In terms of budget repair that's TWENTY THOUSAND TIMES worse than the helicopter ride which inspired an inquiry to redefine 'the rules' (for them) which will take a committee of appointed experts several months and many millions of dollars before they can report their findings. But it really shouldn't be that complicated; all these problems could easily be resolved by leadership with the 'ticker' to take a moral stand or come down a tad from 'ticker' to the more descriptive Spanish term 'cojones' as in "a weakling without cojones who has never seen his wife's privates".   Anyway why should we need rules on this matter?  If your moral code is the criminal code, please do the world a favour; step in front of a bus, resign or start by staying out of public life. There are more suitable professions like 'share market tout' although that seems be part of the political job description these days as our elected house of reps morphs into some redundant, impecunious and noisy department of the Commonwealth Employment Service.   The CES will NOT be valuing their own incomes, assets and chopping political pensions accordingly. 

So there's an absurd gap between public and political entitlements and they just don't get it. Some of the back-benchers might and Malcolm Turnbull certainly does. Unfortunately he can't hide his contempt in the party room and they hate his guts or he would have been drafted for the leadership months ago. 

It's the first time in ten years we have had snow and it has been bitter for a week.  There hasn't been any grass growth this winter and we are facing the mother of el ninos this spring.  We have been adjured not to politicize these things by talking climate change; maybe it's just part of the natural variation by which species are regularly swept from the world.  Two days ago I noticed a ewe in labour down the wet and wind-swept paddock.  It's unmistakable even from a long distance,  they lay on their sides with a hind leg stretched straight out off the ground and muzzle in the air.  The lamb was only partly born and I walked the ewe up the hill to a small shed, being regarded the whole time by this vaguely familiar, prick-eared, demonic, tortured little face staring out at me; just like on TV.  She had twins, tiny and premature, hardly bigger than puppies and I helped pull them out because she was too weak and they were too immature to present their forefeet first.  One still had its eyes sealed.  Even with food for the ewe and shelter they were dying for lack of milk she couldn't produce, and a surfeit of milk substitute which they couldn't handle.  

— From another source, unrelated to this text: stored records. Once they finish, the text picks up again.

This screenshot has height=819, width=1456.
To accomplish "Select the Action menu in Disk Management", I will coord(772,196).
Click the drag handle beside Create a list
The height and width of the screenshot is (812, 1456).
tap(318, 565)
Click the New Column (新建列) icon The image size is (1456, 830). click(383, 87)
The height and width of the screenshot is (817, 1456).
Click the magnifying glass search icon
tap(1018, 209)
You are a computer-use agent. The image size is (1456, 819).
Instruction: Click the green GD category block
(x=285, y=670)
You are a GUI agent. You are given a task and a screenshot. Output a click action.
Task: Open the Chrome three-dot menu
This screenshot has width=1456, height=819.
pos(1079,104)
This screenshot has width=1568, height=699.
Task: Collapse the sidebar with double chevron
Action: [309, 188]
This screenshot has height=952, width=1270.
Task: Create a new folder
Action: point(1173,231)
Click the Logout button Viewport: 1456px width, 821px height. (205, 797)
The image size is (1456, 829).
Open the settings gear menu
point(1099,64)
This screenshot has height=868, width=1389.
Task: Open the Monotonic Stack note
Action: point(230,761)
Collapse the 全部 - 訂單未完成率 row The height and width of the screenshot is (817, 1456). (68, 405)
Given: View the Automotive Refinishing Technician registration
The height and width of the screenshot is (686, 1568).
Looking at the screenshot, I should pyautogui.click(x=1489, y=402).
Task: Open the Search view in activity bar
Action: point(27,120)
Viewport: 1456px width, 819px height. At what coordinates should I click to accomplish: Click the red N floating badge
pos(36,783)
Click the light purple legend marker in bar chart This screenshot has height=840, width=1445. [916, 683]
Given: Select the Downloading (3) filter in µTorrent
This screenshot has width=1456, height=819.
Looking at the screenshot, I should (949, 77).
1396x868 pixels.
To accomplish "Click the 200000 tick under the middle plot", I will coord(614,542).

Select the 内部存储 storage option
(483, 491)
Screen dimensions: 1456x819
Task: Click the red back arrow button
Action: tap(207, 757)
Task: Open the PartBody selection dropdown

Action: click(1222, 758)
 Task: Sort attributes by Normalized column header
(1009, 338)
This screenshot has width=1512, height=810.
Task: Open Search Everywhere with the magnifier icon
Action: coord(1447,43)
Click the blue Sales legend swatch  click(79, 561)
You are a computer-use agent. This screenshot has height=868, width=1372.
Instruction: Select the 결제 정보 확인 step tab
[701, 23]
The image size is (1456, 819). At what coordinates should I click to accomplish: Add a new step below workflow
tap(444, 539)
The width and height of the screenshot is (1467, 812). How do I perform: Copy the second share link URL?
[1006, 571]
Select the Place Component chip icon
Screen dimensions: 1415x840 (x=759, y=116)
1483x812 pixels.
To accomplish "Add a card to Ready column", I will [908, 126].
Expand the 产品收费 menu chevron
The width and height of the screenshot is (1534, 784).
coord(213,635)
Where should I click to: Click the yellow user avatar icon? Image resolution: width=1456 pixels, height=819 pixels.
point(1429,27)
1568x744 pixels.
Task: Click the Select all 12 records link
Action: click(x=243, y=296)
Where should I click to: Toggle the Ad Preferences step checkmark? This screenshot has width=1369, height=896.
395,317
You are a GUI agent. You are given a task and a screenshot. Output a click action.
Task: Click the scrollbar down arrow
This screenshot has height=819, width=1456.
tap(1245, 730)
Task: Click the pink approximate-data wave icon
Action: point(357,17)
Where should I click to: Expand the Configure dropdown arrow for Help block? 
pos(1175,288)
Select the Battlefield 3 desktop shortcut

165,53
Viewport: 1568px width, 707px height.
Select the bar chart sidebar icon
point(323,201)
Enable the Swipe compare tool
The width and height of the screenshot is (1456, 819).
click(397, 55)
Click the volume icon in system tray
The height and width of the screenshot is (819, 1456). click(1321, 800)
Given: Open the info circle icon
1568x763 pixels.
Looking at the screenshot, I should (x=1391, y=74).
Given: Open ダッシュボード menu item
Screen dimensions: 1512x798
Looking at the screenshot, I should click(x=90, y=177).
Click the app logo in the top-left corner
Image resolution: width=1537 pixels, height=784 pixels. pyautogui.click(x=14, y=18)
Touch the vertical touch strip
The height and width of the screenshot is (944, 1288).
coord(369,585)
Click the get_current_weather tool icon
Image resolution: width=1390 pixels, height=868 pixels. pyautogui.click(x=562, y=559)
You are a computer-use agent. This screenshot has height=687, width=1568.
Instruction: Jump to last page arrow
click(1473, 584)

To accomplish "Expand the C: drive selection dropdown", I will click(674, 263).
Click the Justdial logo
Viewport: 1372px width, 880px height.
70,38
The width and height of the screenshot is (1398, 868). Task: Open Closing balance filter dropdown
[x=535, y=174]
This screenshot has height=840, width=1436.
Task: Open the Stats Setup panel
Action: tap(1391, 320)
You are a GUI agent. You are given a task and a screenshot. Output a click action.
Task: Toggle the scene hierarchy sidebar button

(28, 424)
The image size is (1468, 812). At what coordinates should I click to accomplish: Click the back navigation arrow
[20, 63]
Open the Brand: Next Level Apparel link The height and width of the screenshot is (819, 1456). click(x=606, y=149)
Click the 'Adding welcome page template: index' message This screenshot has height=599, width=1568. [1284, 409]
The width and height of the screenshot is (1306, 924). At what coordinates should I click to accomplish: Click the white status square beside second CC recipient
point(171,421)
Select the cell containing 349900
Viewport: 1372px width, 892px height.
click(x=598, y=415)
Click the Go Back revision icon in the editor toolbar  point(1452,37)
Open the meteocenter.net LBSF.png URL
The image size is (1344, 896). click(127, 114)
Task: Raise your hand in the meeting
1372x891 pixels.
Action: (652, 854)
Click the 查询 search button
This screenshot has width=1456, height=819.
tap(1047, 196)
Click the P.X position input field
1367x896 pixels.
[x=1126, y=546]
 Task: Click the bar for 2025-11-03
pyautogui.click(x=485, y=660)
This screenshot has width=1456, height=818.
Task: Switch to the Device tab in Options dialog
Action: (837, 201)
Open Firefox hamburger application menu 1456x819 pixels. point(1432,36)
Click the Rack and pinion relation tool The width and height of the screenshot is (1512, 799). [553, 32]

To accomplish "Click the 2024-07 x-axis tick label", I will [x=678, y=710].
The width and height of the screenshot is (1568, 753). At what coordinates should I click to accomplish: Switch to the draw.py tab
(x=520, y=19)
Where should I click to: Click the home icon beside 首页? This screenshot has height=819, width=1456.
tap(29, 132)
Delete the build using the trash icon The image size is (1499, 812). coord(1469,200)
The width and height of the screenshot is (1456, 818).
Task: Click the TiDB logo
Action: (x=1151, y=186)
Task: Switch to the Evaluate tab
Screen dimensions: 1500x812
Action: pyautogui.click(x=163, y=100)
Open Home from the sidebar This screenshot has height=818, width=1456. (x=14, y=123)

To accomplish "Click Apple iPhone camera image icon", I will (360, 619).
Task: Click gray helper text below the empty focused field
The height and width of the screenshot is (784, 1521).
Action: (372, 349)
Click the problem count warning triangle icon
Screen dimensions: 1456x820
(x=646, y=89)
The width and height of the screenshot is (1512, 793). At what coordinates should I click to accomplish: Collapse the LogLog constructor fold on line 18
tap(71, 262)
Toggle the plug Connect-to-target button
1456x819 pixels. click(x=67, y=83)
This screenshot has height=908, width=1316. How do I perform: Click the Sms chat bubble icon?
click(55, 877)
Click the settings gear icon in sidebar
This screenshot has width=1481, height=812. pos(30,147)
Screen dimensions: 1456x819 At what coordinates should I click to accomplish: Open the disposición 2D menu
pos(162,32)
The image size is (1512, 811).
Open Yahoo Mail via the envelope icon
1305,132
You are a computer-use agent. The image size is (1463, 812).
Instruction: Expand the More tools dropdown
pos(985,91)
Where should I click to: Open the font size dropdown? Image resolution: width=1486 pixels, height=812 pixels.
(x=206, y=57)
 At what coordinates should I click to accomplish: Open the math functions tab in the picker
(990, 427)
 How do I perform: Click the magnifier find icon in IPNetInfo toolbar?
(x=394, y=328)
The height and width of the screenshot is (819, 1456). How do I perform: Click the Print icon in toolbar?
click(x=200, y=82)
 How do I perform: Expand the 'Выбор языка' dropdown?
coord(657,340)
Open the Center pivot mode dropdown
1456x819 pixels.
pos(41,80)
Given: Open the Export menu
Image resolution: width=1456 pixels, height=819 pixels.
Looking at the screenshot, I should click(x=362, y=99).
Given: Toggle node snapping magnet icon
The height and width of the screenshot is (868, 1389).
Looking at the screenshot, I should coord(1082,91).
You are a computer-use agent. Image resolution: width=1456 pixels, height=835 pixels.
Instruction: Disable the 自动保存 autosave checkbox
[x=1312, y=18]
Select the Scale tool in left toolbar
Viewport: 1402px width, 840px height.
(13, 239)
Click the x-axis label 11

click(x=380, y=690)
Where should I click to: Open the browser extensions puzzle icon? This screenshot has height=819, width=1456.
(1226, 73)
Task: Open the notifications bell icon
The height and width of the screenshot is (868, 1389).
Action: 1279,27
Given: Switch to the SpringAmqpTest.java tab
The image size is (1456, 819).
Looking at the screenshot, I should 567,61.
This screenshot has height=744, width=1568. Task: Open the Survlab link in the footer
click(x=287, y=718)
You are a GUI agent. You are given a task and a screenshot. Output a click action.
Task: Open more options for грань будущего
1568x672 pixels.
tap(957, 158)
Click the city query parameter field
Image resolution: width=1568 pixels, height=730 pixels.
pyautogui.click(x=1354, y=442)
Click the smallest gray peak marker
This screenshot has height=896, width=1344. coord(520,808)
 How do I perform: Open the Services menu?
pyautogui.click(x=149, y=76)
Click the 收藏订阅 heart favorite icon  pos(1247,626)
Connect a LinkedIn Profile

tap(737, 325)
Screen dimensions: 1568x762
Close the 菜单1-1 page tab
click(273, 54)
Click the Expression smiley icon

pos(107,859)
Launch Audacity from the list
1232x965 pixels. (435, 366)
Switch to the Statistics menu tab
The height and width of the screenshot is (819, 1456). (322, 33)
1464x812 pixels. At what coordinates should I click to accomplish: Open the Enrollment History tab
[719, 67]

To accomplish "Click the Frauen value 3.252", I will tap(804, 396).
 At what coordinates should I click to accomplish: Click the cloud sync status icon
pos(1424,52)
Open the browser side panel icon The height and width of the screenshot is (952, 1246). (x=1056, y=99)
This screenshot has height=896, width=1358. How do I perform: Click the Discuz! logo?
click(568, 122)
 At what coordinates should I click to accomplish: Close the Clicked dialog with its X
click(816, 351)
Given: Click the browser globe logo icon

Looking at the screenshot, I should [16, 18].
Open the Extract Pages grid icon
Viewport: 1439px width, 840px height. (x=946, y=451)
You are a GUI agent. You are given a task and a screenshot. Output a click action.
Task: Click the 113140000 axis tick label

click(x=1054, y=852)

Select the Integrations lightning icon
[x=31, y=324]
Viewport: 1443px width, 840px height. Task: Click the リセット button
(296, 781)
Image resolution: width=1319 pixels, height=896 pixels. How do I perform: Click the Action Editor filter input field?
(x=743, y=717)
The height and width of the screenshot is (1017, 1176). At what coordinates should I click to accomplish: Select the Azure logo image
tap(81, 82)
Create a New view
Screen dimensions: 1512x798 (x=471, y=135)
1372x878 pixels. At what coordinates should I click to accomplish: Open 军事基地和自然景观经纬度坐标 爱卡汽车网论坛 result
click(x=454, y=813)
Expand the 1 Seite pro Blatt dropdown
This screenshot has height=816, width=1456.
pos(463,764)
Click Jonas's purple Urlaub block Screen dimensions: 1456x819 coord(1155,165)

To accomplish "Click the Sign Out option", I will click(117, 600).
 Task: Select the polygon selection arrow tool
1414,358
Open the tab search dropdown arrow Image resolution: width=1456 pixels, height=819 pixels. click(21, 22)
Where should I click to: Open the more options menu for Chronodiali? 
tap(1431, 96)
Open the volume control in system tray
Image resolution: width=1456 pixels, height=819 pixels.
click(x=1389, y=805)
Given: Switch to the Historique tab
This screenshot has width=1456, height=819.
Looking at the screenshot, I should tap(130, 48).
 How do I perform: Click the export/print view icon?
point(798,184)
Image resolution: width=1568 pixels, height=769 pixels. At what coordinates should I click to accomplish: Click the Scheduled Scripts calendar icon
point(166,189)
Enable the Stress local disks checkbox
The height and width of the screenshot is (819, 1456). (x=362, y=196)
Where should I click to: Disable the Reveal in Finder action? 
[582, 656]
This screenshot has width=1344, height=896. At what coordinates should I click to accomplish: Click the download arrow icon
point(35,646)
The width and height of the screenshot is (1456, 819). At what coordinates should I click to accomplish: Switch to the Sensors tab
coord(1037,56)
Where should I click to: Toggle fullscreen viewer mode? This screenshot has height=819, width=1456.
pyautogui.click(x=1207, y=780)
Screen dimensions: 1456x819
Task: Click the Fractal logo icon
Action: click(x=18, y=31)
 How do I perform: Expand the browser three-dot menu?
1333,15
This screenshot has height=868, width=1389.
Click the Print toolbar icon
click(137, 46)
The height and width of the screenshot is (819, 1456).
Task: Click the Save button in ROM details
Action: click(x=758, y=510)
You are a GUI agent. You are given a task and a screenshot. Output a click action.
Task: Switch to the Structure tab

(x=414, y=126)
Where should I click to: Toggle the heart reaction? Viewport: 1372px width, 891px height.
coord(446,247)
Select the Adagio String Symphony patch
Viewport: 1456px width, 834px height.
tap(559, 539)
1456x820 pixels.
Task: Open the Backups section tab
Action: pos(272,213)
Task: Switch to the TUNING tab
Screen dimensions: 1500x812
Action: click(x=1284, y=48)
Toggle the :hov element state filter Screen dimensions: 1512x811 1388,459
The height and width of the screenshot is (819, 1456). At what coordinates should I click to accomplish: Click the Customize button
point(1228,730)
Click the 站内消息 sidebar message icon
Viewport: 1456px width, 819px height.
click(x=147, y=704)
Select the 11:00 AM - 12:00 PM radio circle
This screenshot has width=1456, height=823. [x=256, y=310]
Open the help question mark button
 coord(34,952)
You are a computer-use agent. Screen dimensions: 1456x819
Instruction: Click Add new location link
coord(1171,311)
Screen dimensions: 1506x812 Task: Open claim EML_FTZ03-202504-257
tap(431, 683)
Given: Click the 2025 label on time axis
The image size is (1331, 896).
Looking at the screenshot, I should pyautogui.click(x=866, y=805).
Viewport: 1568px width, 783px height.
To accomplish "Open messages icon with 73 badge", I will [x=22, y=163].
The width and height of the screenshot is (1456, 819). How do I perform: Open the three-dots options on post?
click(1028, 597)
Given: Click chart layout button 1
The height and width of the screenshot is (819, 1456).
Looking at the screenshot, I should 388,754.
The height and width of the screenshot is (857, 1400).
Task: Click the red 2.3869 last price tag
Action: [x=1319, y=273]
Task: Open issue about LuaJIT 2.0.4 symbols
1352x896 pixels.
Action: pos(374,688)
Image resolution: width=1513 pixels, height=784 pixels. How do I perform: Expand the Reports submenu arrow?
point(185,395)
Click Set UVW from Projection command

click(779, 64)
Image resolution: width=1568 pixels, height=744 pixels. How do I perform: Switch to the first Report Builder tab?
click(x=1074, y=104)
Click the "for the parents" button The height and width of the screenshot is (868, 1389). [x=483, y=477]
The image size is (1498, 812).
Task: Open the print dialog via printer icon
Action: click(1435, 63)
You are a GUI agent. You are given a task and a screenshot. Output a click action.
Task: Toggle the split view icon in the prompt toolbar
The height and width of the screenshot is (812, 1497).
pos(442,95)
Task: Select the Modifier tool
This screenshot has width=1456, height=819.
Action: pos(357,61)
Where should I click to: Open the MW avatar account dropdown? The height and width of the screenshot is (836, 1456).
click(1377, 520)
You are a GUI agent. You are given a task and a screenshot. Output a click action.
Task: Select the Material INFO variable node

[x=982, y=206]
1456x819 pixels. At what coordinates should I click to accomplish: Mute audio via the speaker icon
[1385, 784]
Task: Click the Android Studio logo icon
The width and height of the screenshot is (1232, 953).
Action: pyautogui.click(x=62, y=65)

This morning I got out of bed certain of the worst.  Michael Roche of Queensland Resources Council is on the radio crying for the 14000 desperate Townsvillians who were so looking forward to working at the Carmichael coal mine, going beyond the government's 10000 job figure even, while Adani Corp. has claimed to need only 1464 people.  Of course there is a long-term small multiplier and a short construction surge.  Perhaps there are also thousands  of people in other towns from Bowen to Brisbane who are also looking for work.  Absolutely everyone in the world was so keen to cash in on the rewards of growth and development; high prices inspired huge capital expenditures with accompanying huge debt burdens and now the inevitable oversupply means no-one can prosper.  Some casualties of the commodities bust are gone now; some as big as Glencore are hypothermal but still breathing sonorously.

 And the last lamb was dead, even as its mother had finally come into milk.  I looked on Gumtree to find an orphan and there it was. 

"Spots, an adorable healthy week-old orphan lamb happily adapted to the bottle.  This little fellow will take a lot of attention.  $100."

Maybe there are people out there without some kind of life partner but lots of leisure, money and undirected love to give, but a grown sheep in good condition is barely worth that kind of money.  I would have taken the skin off the tiny corpse and tied it over a ring-in, which the ewe would have accepted as her own in an  instant.  Or if  the situation was reversed given the lamb away to save knocking it on the head.  Notch up yet another 14002 people out there with sh** for brains.